» What the exercise asks
Using the records that follow, tally the lines containing the word "agent" and state only the count.

Records from a data source:
:::
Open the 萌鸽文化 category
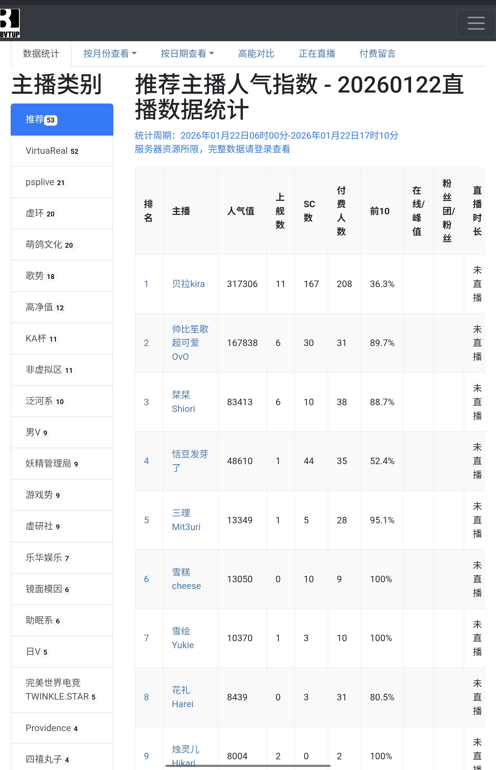 pyautogui.click(x=62, y=245)
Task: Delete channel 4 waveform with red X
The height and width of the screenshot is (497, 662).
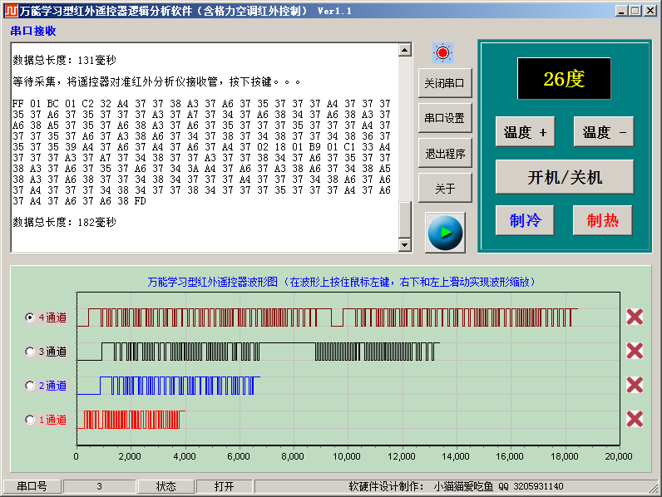Action: click(x=635, y=317)
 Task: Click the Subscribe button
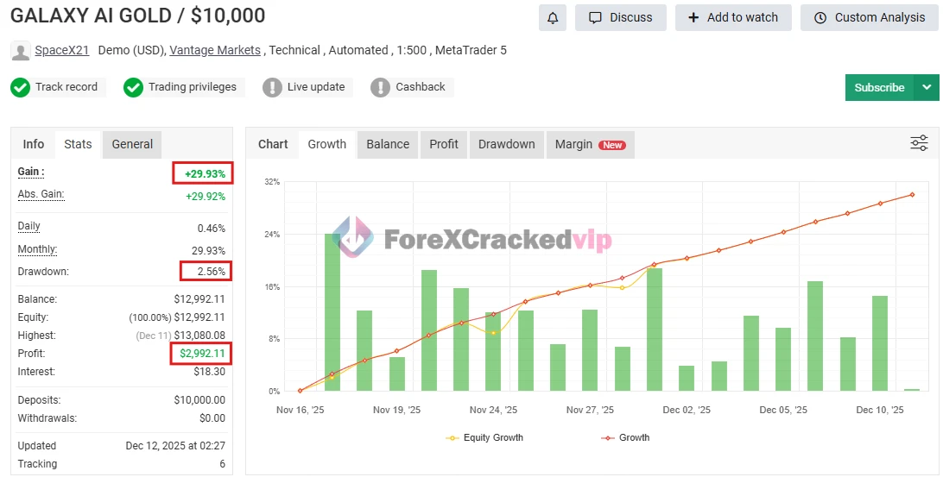click(878, 87)
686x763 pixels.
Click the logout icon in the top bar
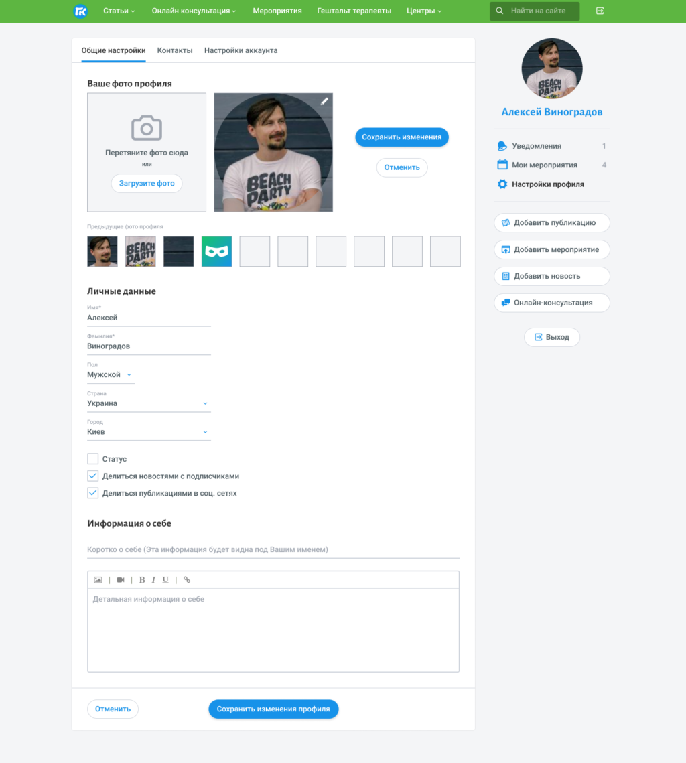pos(600,11)
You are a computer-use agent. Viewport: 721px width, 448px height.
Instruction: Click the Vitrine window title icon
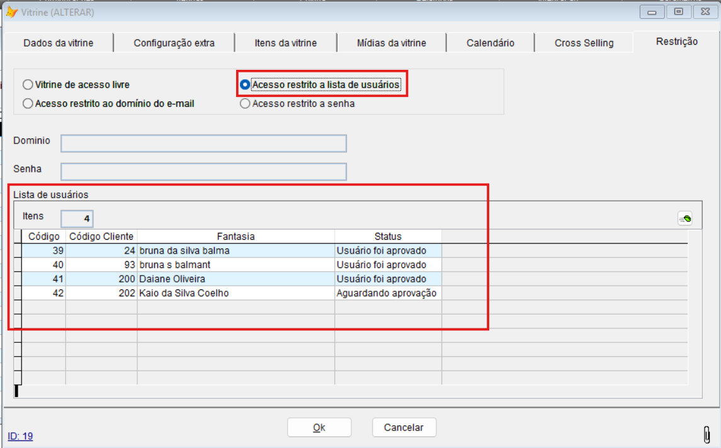click(x=11, y=12)
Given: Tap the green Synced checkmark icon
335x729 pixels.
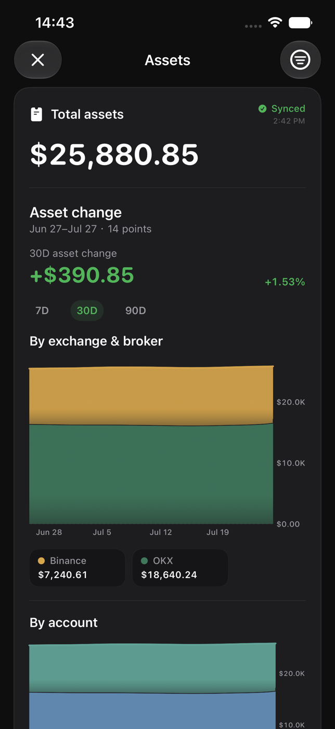Looking at the screenshot, I should [x=263, y=108].
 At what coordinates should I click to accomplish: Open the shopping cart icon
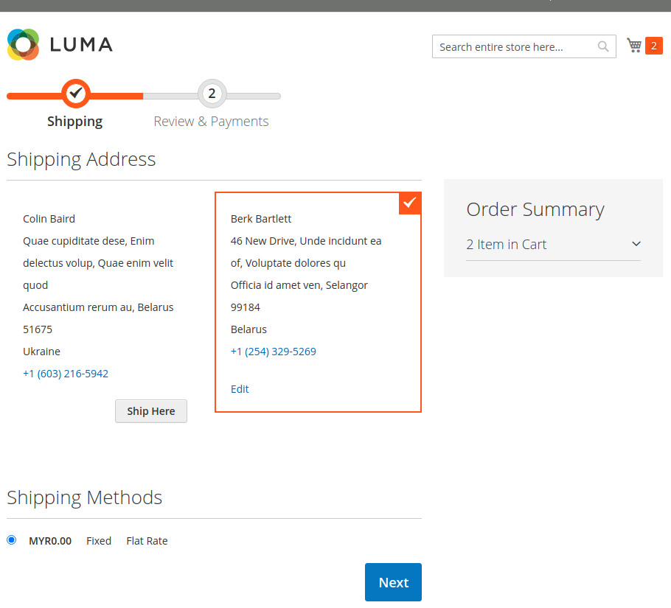pyautogui.click(x=634, y=46)
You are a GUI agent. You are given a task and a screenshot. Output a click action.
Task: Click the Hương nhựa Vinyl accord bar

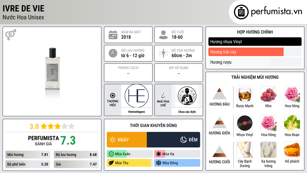click(x=255, y=41)
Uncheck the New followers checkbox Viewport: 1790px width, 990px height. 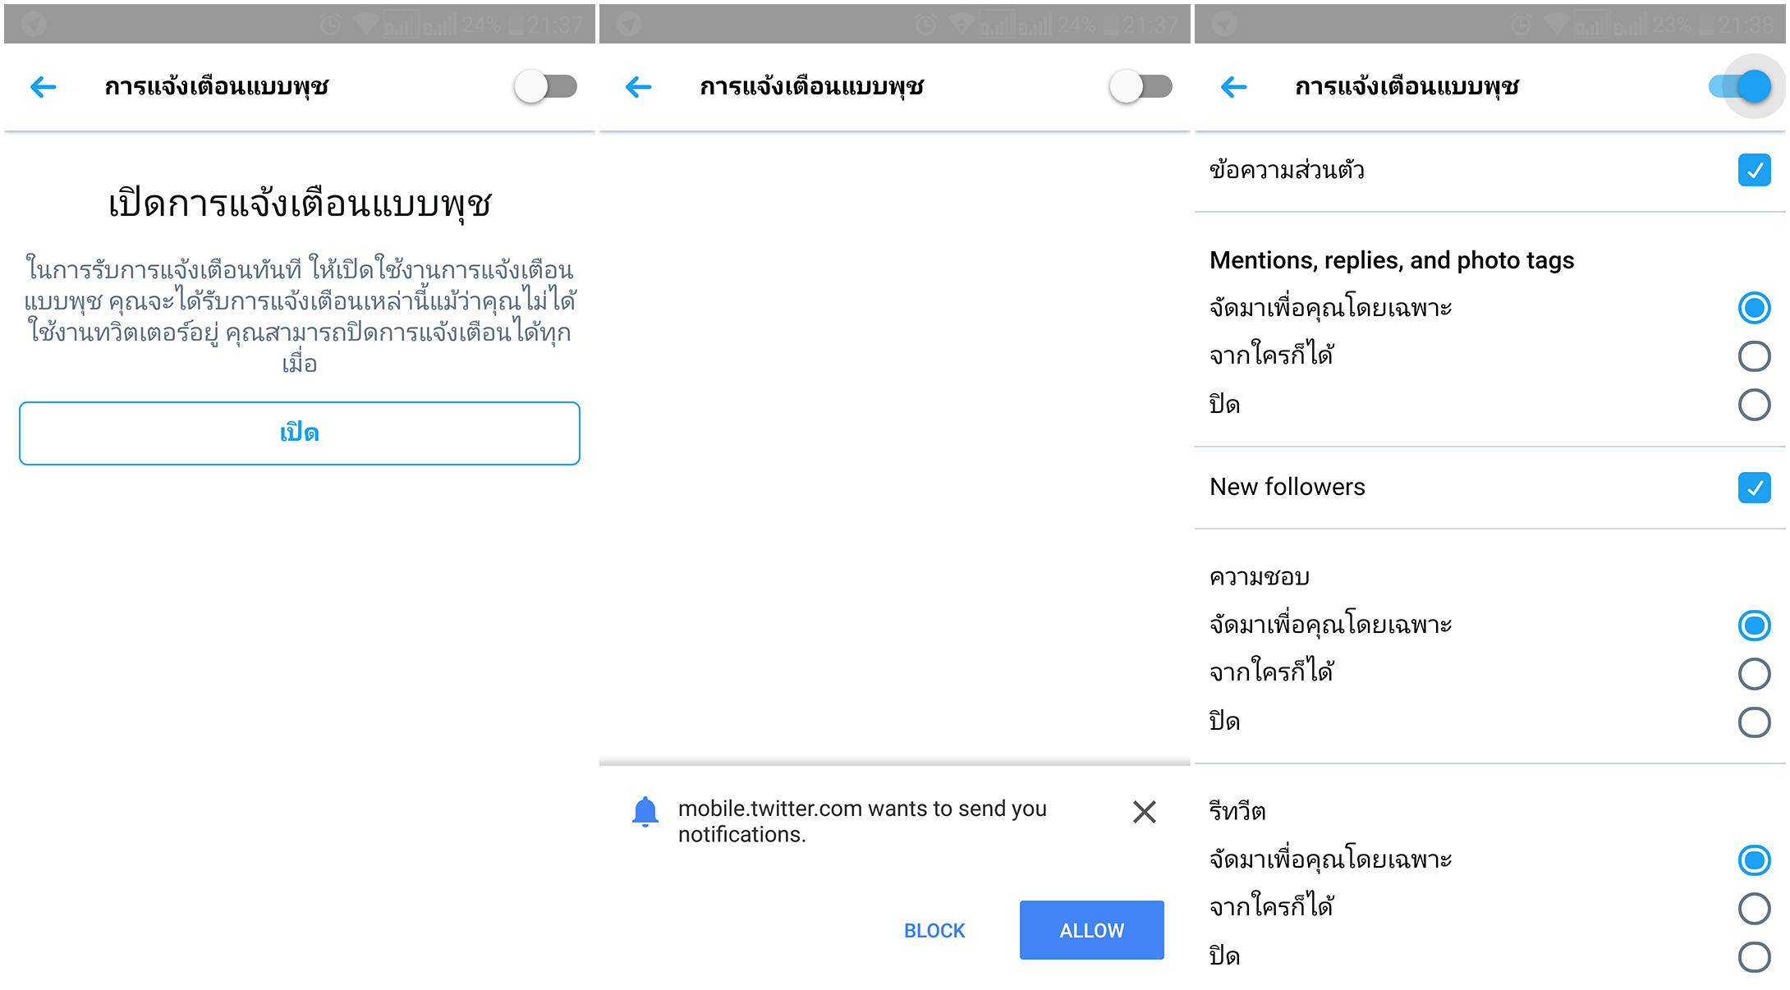coord(1754,487)
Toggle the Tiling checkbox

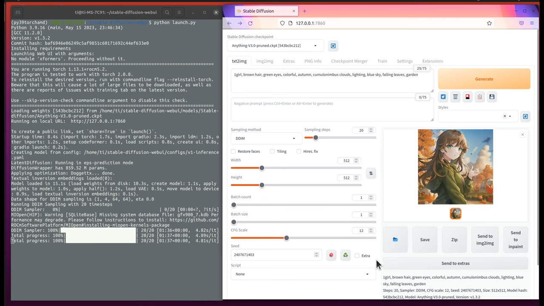(272, 151)
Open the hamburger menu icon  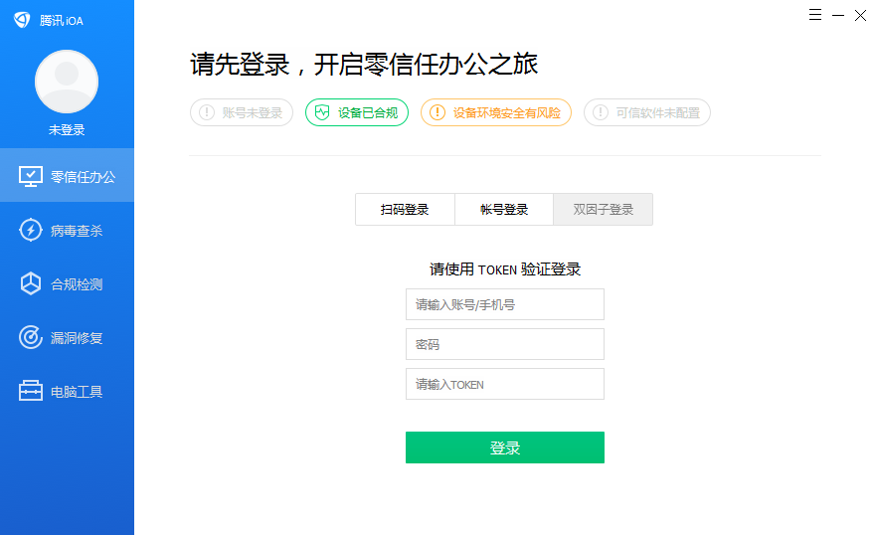click(x=815, y=15)
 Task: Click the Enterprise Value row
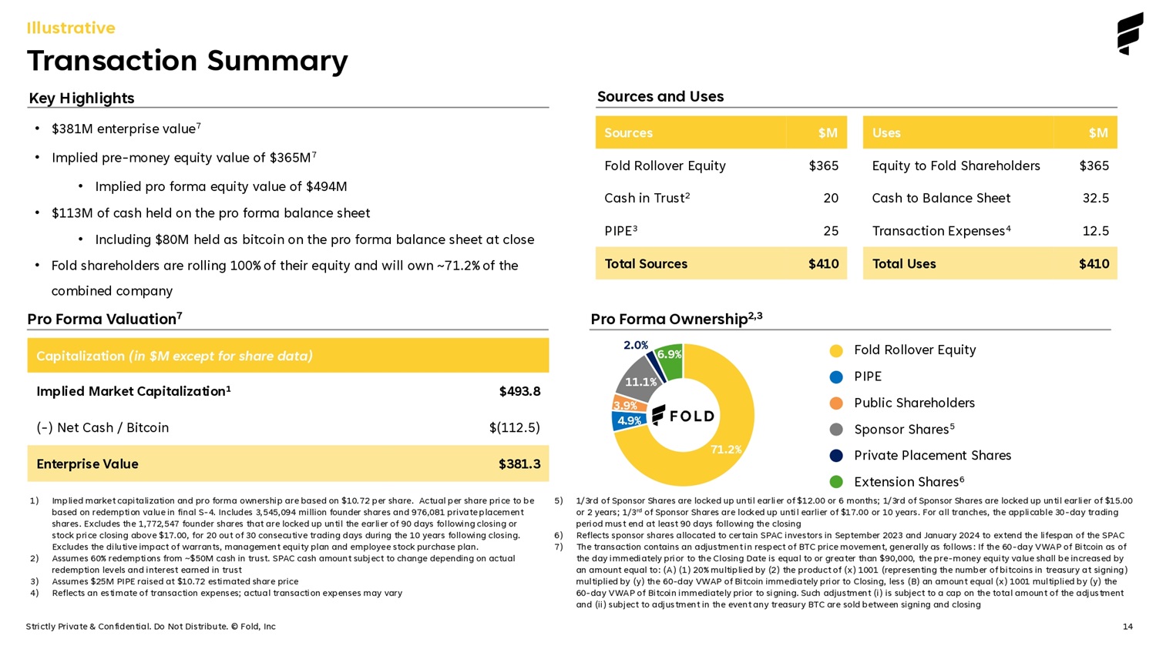click(287, 463)
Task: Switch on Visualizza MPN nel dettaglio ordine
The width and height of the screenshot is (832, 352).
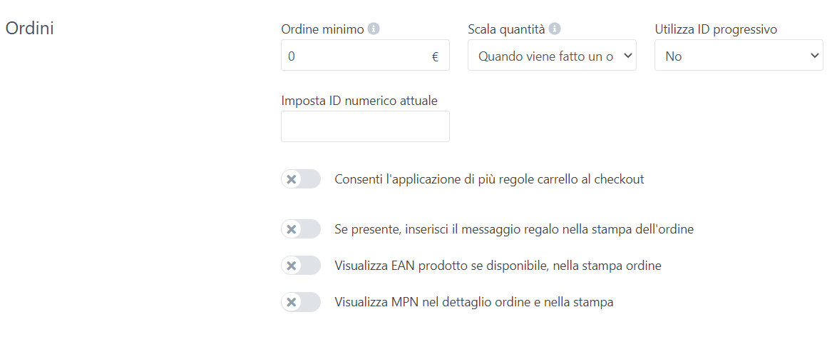Action: point(301,302)
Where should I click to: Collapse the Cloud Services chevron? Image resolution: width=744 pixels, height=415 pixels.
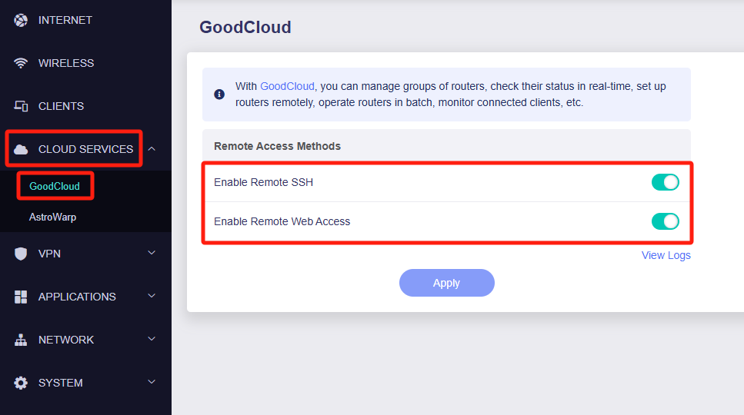pos(152,148)
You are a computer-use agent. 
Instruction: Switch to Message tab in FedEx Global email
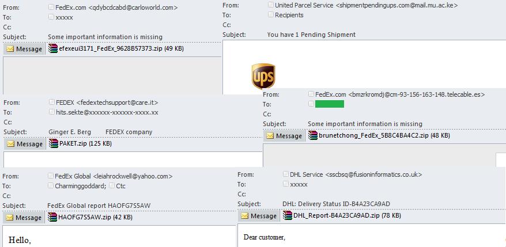[x=24, y=217]
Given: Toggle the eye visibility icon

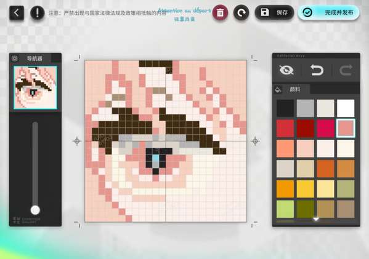Looking at the screenshot, I should pyautogui.click(x=286, y=70).
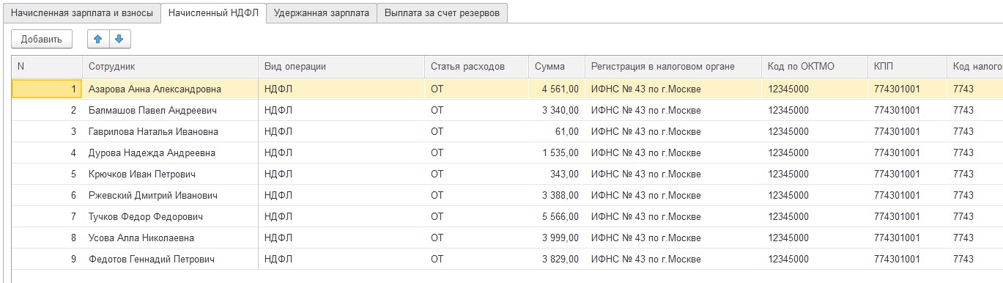Open the Удержанная зарплата tab
Screen dimensions: 1003x283
click(322, 13)
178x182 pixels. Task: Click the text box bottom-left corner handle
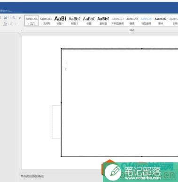tap(61, 156)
:::
» Solved exercise
3